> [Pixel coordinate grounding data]
=== Section Start ===

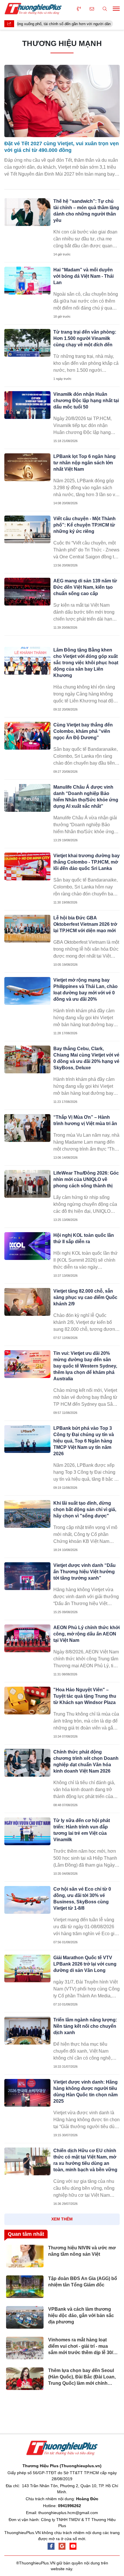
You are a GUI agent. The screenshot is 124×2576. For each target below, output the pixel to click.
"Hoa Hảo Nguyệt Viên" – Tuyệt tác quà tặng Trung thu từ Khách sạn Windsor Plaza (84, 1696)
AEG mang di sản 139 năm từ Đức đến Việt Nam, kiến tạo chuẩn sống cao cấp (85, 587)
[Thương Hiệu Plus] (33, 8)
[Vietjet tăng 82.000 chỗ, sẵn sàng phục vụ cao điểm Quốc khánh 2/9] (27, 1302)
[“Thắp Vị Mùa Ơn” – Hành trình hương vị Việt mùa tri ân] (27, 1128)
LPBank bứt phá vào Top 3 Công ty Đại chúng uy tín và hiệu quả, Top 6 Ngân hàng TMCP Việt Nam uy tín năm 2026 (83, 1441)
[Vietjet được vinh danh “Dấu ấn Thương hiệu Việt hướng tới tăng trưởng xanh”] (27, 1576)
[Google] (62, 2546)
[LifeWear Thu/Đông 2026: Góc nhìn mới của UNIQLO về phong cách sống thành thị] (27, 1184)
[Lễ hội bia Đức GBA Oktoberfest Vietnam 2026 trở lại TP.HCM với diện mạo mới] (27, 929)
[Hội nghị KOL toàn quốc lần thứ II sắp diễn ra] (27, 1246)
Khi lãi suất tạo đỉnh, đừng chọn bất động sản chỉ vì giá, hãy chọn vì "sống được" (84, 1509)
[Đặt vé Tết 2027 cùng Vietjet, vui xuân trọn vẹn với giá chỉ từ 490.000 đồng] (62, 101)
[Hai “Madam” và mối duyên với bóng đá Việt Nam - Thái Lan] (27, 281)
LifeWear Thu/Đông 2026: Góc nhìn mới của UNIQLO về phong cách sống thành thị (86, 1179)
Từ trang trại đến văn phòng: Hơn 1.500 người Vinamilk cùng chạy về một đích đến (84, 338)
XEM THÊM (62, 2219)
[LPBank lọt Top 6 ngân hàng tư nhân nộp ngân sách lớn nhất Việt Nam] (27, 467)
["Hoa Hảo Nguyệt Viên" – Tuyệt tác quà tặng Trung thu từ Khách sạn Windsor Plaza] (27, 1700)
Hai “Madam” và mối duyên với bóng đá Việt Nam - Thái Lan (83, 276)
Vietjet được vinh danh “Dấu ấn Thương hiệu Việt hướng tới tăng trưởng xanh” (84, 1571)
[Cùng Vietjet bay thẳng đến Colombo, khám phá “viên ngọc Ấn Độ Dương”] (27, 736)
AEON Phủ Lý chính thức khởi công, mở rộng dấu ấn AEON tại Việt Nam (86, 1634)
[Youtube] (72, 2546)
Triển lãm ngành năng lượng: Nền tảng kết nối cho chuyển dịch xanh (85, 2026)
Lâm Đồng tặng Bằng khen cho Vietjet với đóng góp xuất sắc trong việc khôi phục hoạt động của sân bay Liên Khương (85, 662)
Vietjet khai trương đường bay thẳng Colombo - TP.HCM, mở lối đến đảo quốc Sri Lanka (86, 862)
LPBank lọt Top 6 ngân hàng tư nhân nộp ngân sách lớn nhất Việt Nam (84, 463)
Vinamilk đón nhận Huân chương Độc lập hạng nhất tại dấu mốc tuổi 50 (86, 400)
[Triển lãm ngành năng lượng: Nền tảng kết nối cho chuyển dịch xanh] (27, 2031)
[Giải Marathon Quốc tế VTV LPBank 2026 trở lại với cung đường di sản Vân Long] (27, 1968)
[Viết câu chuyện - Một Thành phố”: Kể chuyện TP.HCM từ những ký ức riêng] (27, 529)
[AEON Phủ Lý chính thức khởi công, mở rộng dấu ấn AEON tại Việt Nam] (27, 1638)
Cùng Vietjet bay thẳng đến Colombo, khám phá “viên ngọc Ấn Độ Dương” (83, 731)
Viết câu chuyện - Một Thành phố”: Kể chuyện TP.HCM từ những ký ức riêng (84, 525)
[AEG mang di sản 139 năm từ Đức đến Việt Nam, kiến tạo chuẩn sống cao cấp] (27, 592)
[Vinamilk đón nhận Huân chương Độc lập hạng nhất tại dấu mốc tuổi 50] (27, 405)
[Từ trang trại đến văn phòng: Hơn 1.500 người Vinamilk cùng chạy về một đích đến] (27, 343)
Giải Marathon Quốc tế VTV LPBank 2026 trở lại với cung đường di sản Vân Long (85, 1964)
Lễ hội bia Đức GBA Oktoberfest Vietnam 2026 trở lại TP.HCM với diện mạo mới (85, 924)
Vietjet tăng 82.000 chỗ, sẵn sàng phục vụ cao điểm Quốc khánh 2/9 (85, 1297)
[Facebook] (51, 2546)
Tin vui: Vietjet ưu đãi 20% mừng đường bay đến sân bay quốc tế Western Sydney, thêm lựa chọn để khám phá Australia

=== Section End ===

> [What the task asks] Please give an exact copy of the lines above, beginning with the line containing "[Viết câu chuyện" and running through the line containing "[Từ trang trại", and of no other lines.

> [Answer]
[Viết câu chuyện - Một Thành phố”: Kể chuyện TP.HCM từ những ký ức riêng] (27, 529)
[AEON Phủ Lý chính thức khởi công, mở rộng dấu ấn AEON tại Việt Nam] (27, 1638)
Cùng Vietjet bay thẳng đến Colombo, khám phá “viên ngọc Ấn Độ Dương” (83, 731)
Viết câu chuyện - Một Thành phố”: Kể chuyện TP.HCM từ những ký ức riêng (84, 525)
[AEG mang di sản 139 năm từ Đức đến Việt Nam, kiến tạo chuẩn sống cao cấp] (27, 592)
[Vinamilk đón nhận Huân chương Độc lập hạng nhất tại dấu mốc tuổi 50] (27, 405)
[Từ trang trại đến văn phòng: Hơn 1.500 người Vinamilk cùng chạy về một đích đến] (27, 343)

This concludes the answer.